**Travail à réaliser**
Recopiez sans rien modifier le passage sur Mosley, en commençant aux mots « Né en 1896, issu » et en vous arrêtant après « du parti travailliste. ».

Né en 1896, issu d’une famille aisé de la gentry, Mosley intègre l’Académie royale militaire de Sandhurst en 1914. En décembre 1918 il fait son entrée à la Chambre des Communes dans les rangs conservateurs puis intègre le parti travailliste en 1924. Quand il entre au gouvernement en 1929, il se situe à la gauche du parti travailliste et entretient de bonnes relations avec le puissant syndicat des mineurs. Il défend l’augmentation du pouvoir d’achat populaire et l’instauration d’un système douanier de « préférence impériale » afin de protéger le marché intérieur. Désavoué, il quitte le gouvernement en mai 1930 puis démissionne du parti travailliste.
Il fonde le New Party en 1931 mais le système bipartite le condamne à la marginalisation. Il entreprend alors un voyage d’étude des mouvements fascistes en Europe et rencontre Mussolini en janvier 1932. Il rentre enthousiasmé en Grande-Bretagne où il transforme le New Party en British Union of Fascists (BUF) : chemises noires, unités paramilitaires, journal, programme de défense de l’Etat corporatiste : tout y est pour rappeler le modèle italien. La BUF connaît un réel succès en 1934 (50 000 militants) puis décline quelque peu. Mais en 1937 elle recueille 20 à 25 % des voix dans les quartiers populaires de Londres.

**Données affichées**

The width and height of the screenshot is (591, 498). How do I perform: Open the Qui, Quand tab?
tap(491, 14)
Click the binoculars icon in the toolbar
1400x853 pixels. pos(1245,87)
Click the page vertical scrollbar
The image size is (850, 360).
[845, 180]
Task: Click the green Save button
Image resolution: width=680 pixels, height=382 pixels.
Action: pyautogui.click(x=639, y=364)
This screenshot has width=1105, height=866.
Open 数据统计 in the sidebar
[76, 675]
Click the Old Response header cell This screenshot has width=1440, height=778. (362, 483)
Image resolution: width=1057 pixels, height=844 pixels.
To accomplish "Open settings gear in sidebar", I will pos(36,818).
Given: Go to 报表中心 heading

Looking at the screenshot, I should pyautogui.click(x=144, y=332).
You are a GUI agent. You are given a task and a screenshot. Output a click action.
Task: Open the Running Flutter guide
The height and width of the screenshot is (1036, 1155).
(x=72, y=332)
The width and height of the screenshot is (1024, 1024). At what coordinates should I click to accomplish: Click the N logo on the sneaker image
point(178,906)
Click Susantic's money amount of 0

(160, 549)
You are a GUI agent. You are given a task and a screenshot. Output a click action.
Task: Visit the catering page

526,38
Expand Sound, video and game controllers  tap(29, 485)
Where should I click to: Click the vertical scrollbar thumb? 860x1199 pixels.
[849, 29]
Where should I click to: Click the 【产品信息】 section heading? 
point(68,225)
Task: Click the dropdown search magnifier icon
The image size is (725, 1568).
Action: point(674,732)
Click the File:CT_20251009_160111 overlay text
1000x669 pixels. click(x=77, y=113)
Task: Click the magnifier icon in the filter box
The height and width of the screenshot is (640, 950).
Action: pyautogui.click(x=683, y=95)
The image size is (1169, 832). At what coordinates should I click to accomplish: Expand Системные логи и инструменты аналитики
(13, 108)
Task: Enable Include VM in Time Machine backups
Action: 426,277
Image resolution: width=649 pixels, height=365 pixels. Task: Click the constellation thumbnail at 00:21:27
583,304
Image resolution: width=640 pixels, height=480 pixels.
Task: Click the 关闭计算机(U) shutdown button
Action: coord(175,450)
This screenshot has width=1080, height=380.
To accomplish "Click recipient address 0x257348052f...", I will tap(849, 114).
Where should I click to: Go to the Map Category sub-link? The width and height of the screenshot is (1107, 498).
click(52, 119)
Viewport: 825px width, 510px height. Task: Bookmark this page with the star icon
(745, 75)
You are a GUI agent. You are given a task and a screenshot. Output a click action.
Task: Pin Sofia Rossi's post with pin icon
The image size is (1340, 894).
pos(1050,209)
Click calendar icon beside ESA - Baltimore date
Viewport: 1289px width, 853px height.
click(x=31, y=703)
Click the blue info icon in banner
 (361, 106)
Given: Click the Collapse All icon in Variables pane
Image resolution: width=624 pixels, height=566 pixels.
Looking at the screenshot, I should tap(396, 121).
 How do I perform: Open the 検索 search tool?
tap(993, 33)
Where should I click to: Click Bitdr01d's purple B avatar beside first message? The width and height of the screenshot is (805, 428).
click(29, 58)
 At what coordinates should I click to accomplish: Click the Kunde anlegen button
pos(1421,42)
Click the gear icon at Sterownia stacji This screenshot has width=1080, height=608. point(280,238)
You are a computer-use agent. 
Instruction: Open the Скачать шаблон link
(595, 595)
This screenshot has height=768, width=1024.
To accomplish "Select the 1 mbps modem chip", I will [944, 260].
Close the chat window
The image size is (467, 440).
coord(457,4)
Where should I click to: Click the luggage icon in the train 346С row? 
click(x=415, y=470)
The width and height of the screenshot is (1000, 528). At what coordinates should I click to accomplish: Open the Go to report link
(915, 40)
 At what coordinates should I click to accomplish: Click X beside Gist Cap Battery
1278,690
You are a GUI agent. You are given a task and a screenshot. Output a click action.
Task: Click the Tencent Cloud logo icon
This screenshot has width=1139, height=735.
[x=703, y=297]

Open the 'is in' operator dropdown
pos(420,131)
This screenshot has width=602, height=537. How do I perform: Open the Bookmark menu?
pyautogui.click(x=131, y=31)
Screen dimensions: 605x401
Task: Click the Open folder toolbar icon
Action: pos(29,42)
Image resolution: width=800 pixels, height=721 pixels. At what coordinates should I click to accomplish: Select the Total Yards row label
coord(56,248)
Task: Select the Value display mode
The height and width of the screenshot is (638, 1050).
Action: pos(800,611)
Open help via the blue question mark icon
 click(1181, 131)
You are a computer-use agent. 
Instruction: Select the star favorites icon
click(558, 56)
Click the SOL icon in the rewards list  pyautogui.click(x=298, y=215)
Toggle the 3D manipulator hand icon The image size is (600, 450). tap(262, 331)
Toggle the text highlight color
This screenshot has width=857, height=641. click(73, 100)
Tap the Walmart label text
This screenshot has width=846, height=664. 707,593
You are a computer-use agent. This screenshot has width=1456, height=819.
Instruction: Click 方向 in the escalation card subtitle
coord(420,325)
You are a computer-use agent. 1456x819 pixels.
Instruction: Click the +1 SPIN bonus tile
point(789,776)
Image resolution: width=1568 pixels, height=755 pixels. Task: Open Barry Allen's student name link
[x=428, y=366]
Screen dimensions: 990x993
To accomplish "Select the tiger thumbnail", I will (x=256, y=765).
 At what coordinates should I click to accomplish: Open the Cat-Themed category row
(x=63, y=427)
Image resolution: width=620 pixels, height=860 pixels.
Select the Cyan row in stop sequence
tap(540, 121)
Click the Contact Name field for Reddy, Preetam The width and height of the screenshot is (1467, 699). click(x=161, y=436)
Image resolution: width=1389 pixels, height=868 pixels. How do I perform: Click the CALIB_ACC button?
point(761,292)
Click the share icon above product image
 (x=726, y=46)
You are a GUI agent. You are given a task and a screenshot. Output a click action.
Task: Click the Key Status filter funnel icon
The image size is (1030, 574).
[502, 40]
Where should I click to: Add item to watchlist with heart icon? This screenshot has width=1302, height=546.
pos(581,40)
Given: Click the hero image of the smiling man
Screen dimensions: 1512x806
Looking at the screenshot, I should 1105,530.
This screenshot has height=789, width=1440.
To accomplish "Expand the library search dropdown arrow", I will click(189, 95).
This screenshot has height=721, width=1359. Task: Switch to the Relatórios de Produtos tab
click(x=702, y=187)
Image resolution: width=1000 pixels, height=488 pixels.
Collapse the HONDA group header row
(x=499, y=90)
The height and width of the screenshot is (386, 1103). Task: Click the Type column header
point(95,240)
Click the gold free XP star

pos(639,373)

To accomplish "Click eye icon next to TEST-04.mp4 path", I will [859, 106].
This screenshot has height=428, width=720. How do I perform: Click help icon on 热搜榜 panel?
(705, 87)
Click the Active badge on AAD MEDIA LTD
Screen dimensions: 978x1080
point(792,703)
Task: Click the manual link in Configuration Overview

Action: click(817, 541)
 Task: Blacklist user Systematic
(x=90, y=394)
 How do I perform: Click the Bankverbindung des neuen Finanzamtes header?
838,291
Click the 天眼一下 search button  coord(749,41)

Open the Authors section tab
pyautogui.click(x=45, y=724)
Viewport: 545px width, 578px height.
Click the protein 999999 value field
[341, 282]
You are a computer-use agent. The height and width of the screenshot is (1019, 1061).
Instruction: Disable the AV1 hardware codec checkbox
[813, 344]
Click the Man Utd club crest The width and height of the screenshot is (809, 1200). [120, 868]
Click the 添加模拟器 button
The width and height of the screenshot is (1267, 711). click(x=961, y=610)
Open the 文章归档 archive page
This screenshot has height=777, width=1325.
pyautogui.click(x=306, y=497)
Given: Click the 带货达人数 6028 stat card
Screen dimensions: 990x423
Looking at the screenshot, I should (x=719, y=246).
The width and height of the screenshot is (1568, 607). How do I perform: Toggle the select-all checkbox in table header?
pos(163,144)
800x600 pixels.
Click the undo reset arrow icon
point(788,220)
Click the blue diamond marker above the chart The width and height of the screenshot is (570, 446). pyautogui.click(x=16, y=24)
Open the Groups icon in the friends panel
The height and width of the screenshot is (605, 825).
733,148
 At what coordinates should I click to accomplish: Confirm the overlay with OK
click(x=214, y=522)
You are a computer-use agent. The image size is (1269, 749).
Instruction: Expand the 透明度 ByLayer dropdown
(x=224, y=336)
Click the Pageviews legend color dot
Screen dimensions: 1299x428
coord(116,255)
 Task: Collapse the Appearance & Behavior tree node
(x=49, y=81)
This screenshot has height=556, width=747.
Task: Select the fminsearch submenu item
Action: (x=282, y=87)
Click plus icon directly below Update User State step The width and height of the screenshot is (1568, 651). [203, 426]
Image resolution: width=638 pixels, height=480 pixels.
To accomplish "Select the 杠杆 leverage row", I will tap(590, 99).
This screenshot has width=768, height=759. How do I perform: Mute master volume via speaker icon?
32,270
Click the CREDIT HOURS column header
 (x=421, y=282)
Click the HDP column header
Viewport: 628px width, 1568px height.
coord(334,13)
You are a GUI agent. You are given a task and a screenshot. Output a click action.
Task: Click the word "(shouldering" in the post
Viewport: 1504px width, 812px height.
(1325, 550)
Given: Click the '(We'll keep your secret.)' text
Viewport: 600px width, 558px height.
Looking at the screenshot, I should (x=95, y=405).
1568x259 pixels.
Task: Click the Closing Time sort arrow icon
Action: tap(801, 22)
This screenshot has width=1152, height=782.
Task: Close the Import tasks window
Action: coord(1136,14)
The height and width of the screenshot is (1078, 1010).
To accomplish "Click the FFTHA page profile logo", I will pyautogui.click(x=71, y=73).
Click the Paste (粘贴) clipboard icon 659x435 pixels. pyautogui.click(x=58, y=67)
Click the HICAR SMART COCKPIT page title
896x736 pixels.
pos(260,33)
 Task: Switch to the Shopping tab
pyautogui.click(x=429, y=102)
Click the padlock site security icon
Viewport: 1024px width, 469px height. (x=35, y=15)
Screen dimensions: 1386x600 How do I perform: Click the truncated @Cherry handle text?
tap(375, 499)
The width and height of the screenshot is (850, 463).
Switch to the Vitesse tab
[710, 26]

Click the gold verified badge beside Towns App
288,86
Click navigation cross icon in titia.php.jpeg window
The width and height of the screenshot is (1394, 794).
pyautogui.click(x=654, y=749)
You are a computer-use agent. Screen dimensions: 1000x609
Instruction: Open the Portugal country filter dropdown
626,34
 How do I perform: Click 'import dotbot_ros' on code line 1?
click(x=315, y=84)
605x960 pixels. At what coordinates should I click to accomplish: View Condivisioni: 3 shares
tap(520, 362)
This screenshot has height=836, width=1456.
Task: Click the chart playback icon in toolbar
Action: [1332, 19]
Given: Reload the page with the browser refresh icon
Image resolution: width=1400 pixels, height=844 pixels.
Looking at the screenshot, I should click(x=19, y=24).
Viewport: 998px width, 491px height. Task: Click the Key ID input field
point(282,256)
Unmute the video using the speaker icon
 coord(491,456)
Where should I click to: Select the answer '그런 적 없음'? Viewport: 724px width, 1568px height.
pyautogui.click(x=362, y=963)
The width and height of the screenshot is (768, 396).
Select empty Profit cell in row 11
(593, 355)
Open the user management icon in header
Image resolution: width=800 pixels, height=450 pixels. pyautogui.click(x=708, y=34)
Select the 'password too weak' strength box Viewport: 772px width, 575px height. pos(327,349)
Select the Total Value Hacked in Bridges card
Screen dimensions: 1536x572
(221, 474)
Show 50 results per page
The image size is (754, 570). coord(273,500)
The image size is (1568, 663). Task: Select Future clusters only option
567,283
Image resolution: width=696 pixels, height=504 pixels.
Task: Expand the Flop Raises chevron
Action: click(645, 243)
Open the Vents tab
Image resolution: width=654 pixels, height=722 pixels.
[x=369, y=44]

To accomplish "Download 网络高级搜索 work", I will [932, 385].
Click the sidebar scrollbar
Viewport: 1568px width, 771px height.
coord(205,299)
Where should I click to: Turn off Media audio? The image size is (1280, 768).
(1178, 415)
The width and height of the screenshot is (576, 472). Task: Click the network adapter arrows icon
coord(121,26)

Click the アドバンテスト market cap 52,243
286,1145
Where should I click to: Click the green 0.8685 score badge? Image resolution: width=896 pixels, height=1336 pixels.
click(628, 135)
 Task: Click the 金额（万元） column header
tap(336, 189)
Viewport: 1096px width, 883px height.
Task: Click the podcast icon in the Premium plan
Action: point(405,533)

**Réponse attendue**
Né en 1896, issu d’une famille aisé de la gentry, Mosley intègre l’Académie royale militaire de Sandhurst en 1914. En décembre 1918 il fait son entrée à la Chambre des Communes dans les rangs conservateurs puis intègre le parti travailliste en 1924. Quand il entre au gouvernement en 1929, il se situe à la gauche du parti travailliste et entretient de bonnes relations avec le puissant syndicat des mineurs. Il défend l’augmentation du pouvoir d’achat populaire et l’instauration d’un système douanier de « préférence impériale » afin de protéger le marché intérieur. Désavoué, il quitte le gouvernement en mai 1930 puis démissionne du parti travailliste.